Copy out the line that contains "Select Questions in" and the lines after it through the final one in the entries below, exactly, with no other lines.

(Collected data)
BEGIN
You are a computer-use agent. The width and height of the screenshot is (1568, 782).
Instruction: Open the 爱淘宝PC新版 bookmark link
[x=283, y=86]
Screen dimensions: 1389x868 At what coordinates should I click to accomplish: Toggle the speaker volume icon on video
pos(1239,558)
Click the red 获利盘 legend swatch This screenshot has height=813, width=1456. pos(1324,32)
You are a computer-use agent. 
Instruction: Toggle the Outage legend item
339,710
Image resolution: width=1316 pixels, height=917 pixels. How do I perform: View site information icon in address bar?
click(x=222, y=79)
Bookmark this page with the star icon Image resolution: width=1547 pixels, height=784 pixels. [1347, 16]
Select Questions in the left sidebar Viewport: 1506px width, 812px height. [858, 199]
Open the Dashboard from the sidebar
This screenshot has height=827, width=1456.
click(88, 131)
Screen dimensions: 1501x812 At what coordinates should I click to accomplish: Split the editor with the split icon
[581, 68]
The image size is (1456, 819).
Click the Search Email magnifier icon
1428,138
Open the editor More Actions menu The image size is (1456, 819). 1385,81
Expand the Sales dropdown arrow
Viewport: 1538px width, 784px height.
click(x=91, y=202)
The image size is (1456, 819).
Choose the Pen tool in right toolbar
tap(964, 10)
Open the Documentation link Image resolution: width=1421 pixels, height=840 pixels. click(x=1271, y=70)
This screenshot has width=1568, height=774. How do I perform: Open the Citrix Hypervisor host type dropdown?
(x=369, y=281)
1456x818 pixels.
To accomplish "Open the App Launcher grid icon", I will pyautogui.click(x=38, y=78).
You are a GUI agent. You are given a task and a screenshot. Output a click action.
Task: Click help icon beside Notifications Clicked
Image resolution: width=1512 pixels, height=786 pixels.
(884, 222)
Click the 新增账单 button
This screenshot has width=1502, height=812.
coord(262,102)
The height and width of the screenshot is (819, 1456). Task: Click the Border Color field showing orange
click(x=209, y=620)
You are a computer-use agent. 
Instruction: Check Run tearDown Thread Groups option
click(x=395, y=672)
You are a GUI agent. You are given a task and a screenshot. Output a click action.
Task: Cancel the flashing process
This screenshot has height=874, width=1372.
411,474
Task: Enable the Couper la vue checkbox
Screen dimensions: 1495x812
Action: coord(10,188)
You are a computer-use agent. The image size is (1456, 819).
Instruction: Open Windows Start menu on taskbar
END
▸ WRITTEN RESPONSE
Select Questions in the left sidebar Viewport: 1506px width, 812px height. [858, 199]
Open the Dashboard from the sidebar
This screenshot has height=827, width=1456.
click(88, 131)
Screen dimensions: 1501x812 At what coordinates should I click to accomplish: Split the editor with the split icon
[581, 68]
The image size is (1456, 819).
Click the Search Email magnifier icon
1428,138
Open the editor More Actions menu The image size is (1456, 819). 1385,81
Expand the Sales dropdown arrow
Viewport: 1538px width, 784px height.
click(x=91, y=202)
The image size is (1456, 819).
Choose the Pen tool in right toolbar
tap(964, 10)
Open the Documentation link Image resolution: width=1421 pixels, height=840 pixels. click(x=1271, y=70)
This screenshot has width=1568, height=774. How do I perform: Open the Citrix Hypervisor host type dropdown?
(x=369, y=281)
1456x818 pixels.
To accomplish "Open the App Launcher grid icon", I will pyautogui.click(x=38, y=78).
You are a GUI agent. You are given a task and a screenshot. Output a click action.
Task: Click help icon beside Notifications Clicked
Image resolution: width=1512 pixels, height=786 pixels.
(884, 222)
Click the 新增账单 button
This screenshot has width=1502, height=812.
coord(262,102)
The height and width of the screenshot is (819, 1456). Task: Click the Border Color field showing orange
click(x=209, y=620)
You are a computer-use agent. 
Instruction: Check Run tearDown Thread Groups option
click(x=395, y=672)
You are a GUI agent. You are given a task and a screenshot. Output a click action.
Task: Cancel the flashing process
This screenshot has height=874, width=1372.
411,474
Task: Enable the Couper la vue checkbox
Screen dimensions: 1495x812
Action: coord(10,188)
You are a computer-use agent. The image size is (1456, 819).
Instruction: Open Windows Start menu on taskbar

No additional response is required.